Rows of pointing data:
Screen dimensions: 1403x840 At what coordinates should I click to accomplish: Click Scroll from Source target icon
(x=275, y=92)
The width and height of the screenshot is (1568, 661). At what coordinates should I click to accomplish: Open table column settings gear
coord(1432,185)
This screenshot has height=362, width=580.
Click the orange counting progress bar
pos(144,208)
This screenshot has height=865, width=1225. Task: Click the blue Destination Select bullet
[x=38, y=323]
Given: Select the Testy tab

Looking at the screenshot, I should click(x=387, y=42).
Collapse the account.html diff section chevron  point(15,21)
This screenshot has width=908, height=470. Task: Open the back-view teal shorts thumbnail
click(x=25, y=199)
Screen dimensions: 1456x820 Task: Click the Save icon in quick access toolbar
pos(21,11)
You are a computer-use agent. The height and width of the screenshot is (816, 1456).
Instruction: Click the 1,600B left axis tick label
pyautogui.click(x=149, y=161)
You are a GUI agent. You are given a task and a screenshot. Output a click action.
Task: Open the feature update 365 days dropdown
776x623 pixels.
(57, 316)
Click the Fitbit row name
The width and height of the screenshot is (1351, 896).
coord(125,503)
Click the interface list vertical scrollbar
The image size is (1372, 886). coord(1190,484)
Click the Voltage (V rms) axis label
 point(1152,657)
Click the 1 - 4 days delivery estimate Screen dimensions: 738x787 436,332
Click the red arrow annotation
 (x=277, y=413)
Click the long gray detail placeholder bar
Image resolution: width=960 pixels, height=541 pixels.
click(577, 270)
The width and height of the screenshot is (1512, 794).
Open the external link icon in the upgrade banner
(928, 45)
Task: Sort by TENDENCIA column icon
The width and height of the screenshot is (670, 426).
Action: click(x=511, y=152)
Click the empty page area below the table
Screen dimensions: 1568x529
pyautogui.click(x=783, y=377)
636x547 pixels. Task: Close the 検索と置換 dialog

_Stated goal_:
Please rewrite the lines above as a JSON list of strings, with one string for each line and blank lines left out.

_Final result_:
[
  "Screen dimensions: 1403x840 At what coordinates should I click to accomplish: Click Scroll from Source target icon",
  "(x=275, y=92)",
  "The width and height of the screenshot is (1568, 661). At what coordinates should I click to accomplish: Open table column settings gear",
  "coord(1432,185)",
  "This screenshot has height=362, width=580.",
  "Click the orange counting progress bar",
  "pos(144,208)",
  "This screenshot has height=865, width=1225. Task: Click the blue Destination Select bullet",
  "[x=38, y=323]",
  "Given: Select the Testy tab",
  "Looking at the screenshot, I should click(x=387, y=42).",
  "Collapse the account.html diff section chevron  point(15,21)",
  "This screenshot has width=908, height=470. Task: Open the back-view teal shorts thumbnail",
  "click(x=25, y=199)",
  "Screen dimensions: 1456x820 Task: Click the Save icon in quick access toolbar",
  "pos(21,11)",
  "You are a computer-use agent. The height and width of the screenshot is (816, 1456).",
  "Instruction: Click the 1,600B left axis tick label",
  "pyautogui.click(x=149, y=161)",
  "You are a GUI agent. You are given a task and a screenshot. Output a click action.",
  "Task: Open the feature update 365 days dropdown",
  "776x623 pixels.",
  "(57, 316)",
  "Click the Fitbit row name",
  "The width and height of the screenshot is (1351, 896).",
  "coord(125,503)",
  "Click the interface list vertical scrollbar",
  "The image size is (1372, 886). coord(1190,484)",
  "Click the Voltage (V rms) axis label",
  " point(1152,657)",
  "Click the 1 - 4 days delivery estimate Screen dimensions: 738x787 436,332",
  "Click the red arrow annotation",
  " (x=277, y=413)",
  "Click the long gray detail placeholder bar",
  "Image resolution: width=960 pixels, height=541 pixels.",
  "click(577, 270)",
  "The width and height of the screenshot is (1512, 794).",
  "Open the external link icon in the upgrade banner",
  "(928, 45)",
  "Task: Sort by TENDENCIA column icon",
  "The width and height of the screenshot is (670, 426).",
  "Action: click(x=511, y=152)",
  "Click the empty page area below the table",
  "Screen dimensions: 1568x529",
  "pyautogui.click(x=783, y=377)",
  "636x547 pixels. Task: Close the 検索と置換 dialog"
]